In other words, Shakespeare became liberated from conventional form, and linguistically more creative as he grew older. In the process, he also conveyed greater complexity of meaning as well as naturalness in the speeches of his characters. “As he experimented, borrowed, and revised, Shakespeare continuously revisited the sound of his characters’ speeches” (Pangallo, 2013).
The lifetime trajectory of Shakespeare’s 37 plays also reflect his evolution as a writer. His middle 12 plays are considered to be the most popular (with Hamlet outranking all others), but his late 13 plays ran a close second. In both periods, corresponding to ages 32 to 49, his works have withstood the test of time far more than the plays of his early years. From a linguistic analysis of Shakespeare’s works, Simonton concluded that “[Shakespeare] could not stay in one place, but rather had to move incessantly forward.”
What's particularly interesting and important about the aging quotes from Shakespeare's body of work are not just their content, but the fact that they have influenced centuries of both scholars and the public in general. We might even trace characters such as Grandpa Simpson to the old fools in Shakespeare's plays. When he wrote his plays, it's highly doubtful that Shakespeare realized his words and characters would persist in affecting the way we think about growing older.
However, it's important to recognize that as is true for his treatment of so many other universal themes, such as love, jealousy, ambition, and family relationships, Shakespeare's words on aging are nuanced and complex. Staying with us today are some of his most well-known quotes that reflect acceptance of age and particularly age combined with experience. These include praise of an “aging” Cleopatra: “Age cannot wither her, nor custom stale her infinite variety,” and the truly old servant Adam in As You Like It, who proclaims “Though I look old, yet I am strong and lusty.” InThe Merchant of Venice, we hear from Gratiano the encouraging words that: “With mirth and laughter let old wrinkles come.” Although tragic in the context of the play, on its own this line from the last act of Macbeth (a late play) suggests that Shakespeare may have come to regard aging as more than just a phase of life to be mocked or feared: “And that which should accompany old age, As honour, love, obedience, troops of friends…”
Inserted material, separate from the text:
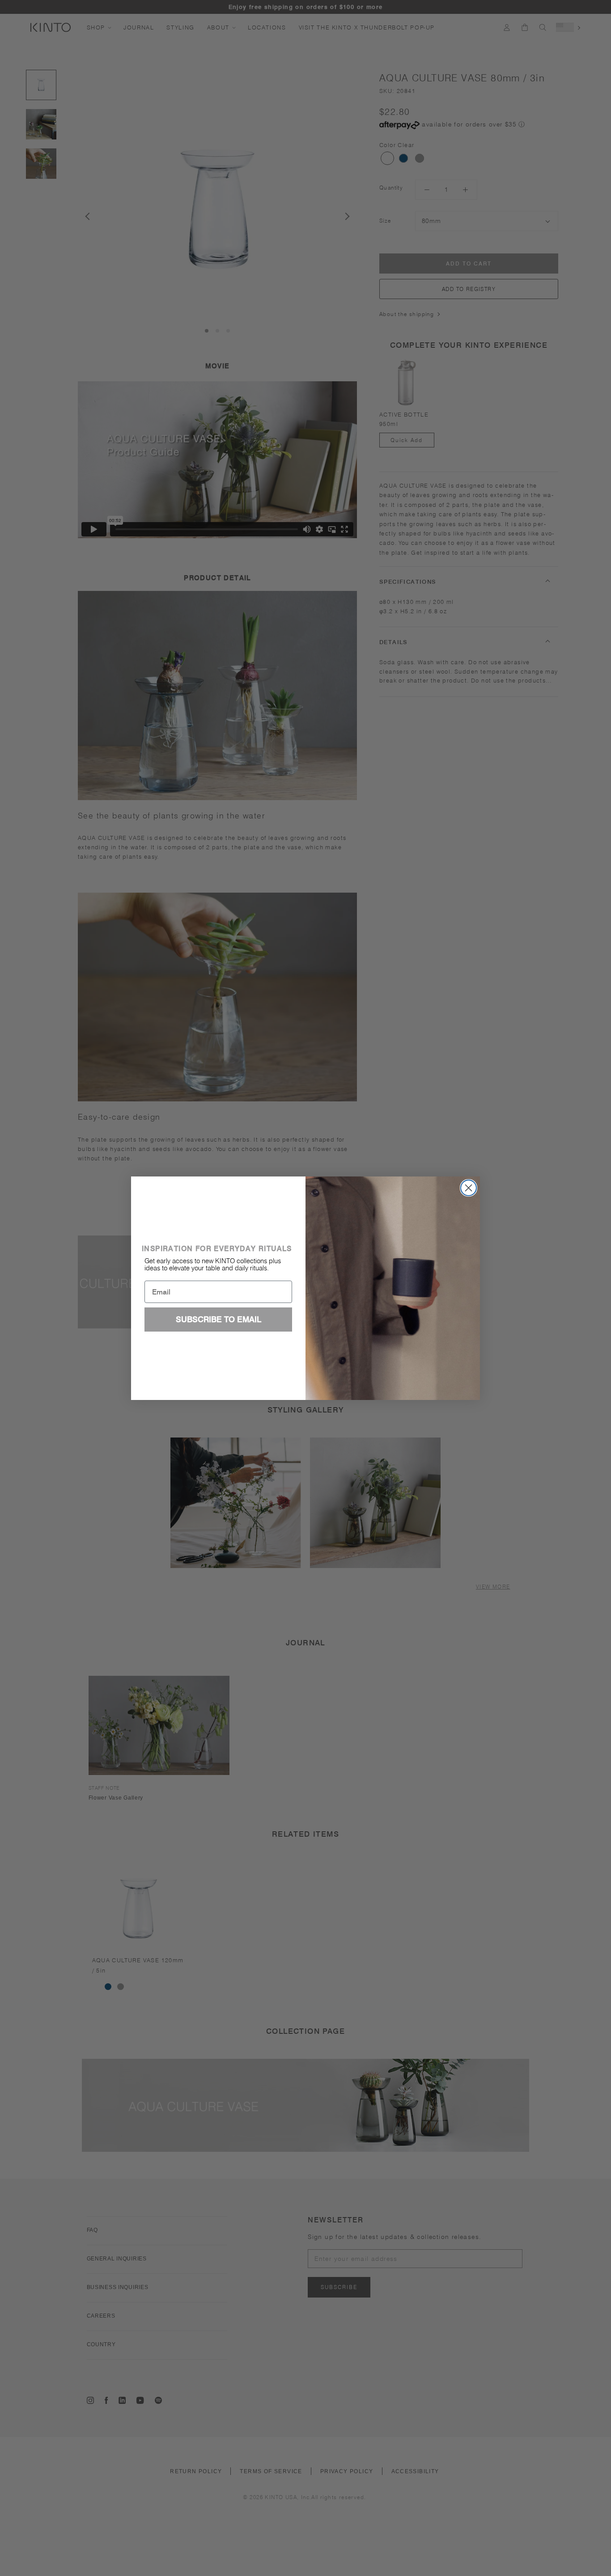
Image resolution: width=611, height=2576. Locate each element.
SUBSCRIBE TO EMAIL (218, 1319)
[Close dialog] (468, 1188)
Prospero, speaking in The Tempest (thought to be the last play that Shakespeare wrote alone), also provides us with a positive image of aging. Though he points out that "our little lives are rounded with a sleep" (again, that view of death as tame), his reflection on his career as it comes to an end suggests a man who is able to accept himself and his life, a concept very similar to Erikson's notion of ego integrity.
In summary, the study of Shakespeare and aging could occupy not only countless doctoral dissertations, but is a pursuit that reaps changing rewards in every new reading or performance of the Bard’s works. As we can see here, though, there’s nothing particularly simple about his characterization of aging, time, or death, and his own views evolved throughout his long and highly productive career. Perhaps, to quote a line from Hamlet, when it comes to aging Shakespeare shows us that “There is nothing either good or bad, but thinking makes it so.”